We are seeking advise / information on moving to Canada.
We have explored the option to use a solicitor in Canada but not sure that this is the right route to take. We had thought that taking some of the worry out of the process e.g. submitting application would be beneficial but this is costly.

We have been told that with son and daughter in law sponsoring us the process would take around 65months. Sponsorship forms are completed and this has not highlighted any problems so far.
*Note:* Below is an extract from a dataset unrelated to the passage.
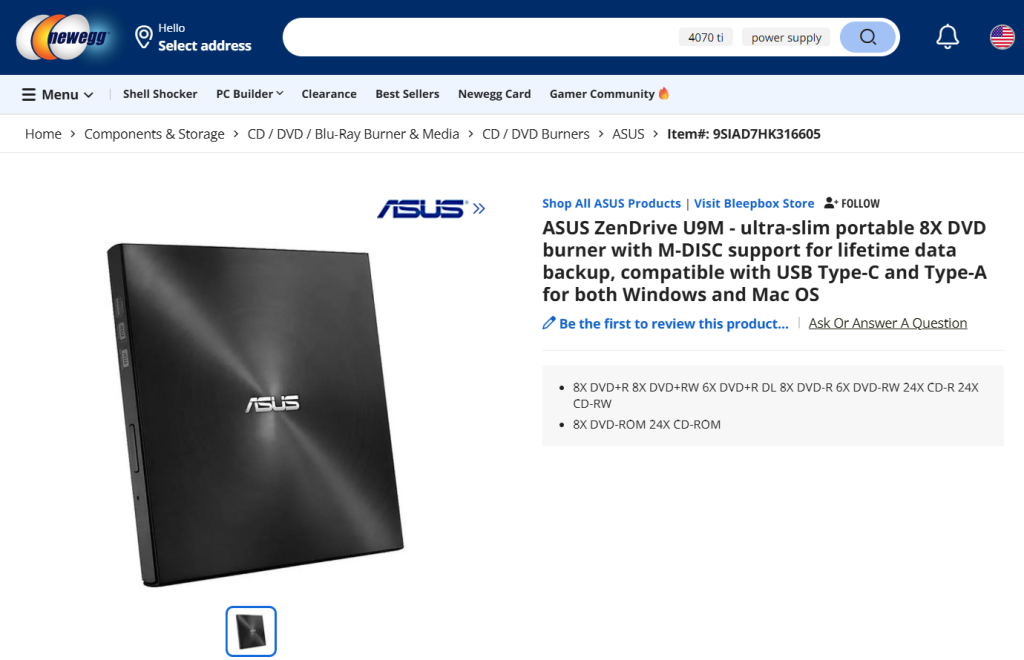Click the Newegg logo
Image resolution: width=1024 pixels, height=660 pixels.
(x=63, y=37)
We would appreciate any info on use of solicitor or if best to DIY our application. 
We are both in our late 50s and looking to retire in Canada in the Burlington Ontario area. Any advise on retirement in Canada would be helpful.

Thank you 
Wendy


----------



## derrickdavies (Oct 31, 2008)

As an immigrant into Canada who had quite a few problems with my application,I would not bother with a lawyer.It will take some work on your part by going on line and working through the system,it will take time,using a lawyer will not make any difference to your application oe the time it takes.Keep your money and do the work on line.


----------



## jeff66 (Aug 19, 2009)

We used a lawyer, It was great. We had problem, he sorted them all! Application to landing was about 26 months. Been here 20 months now. I came over as an investor, Lawyer cost me around 5K, But he saved me 10K on investor interest!

Jeff


----------